By Prabhat Patnaik
There is nothing mysterious about the reasons for the collapse of the Silicon Valley Bank and the Signature Bank in the United States. There is also nothing mysterious about why the entire banking system of the capitalist world has come under a cloud: once some part of the system collapses, the other parts of it get saddled with “toxic” assets, which are nothing else but the liabilities of the collapsed part of the system, and hence become subject to a “domino effect”. The real issue is: how did US capitalism get into a situation where its banking system came under such severe strain? Since the collapse of these banks, especially of the SVB, is not an internal phenomenon but is reflective of a systemic contradiction, what exactly is this contradiction?

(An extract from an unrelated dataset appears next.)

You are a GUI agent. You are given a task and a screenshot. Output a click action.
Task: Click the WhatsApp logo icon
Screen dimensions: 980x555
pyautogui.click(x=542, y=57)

The obvious proximate factor behind the collapse of both banks is the rise in interest rates. We shall however confine ourselves here to the case of the SVB alone, since it highlights the systemic contradiction more clearly: the case of the Signature Bank is rather a typical since it was dealing with crypto-currencies that are notoriously unstable.
Any rise in interest rates ipso facto lowers bond prices: the price of a bond is simply the stream of its earnings over its life-time, discounted at the going interest rate; and if the going interest rate rises then the same nominal stream of earnings gives a lower price for the bond. Now, all banks hold a range of assets among which bonds are quite prominent. A rise in interest rates therefore, by lowering bond prices, reduces the value of a bank’s assets relative to its liabilities, which puts the bank under strain.
Any effort made by the bank to overcome this strain amounts to an open admission before the world that it is under strain, and acts as a signal for the public to desert that bank; the value of its equity falls and this in turn makes depositors panicky who then withdraw their funds from it. This is what causes a run on the bank and brings about its collapse. The thing to note is that when a bank comes under such strain, it faces bleak prospects, no matter what it does: if it does not attempt any corrective measures then it is in effect opting to face a collapse; and if it does attempt some corrective measures then too there are strong chances that it may face a collapse. Its collapse under such circumstances therefore cannot be laid at the door of the bank itself; it has to be explained by macroeconomic factors external to it.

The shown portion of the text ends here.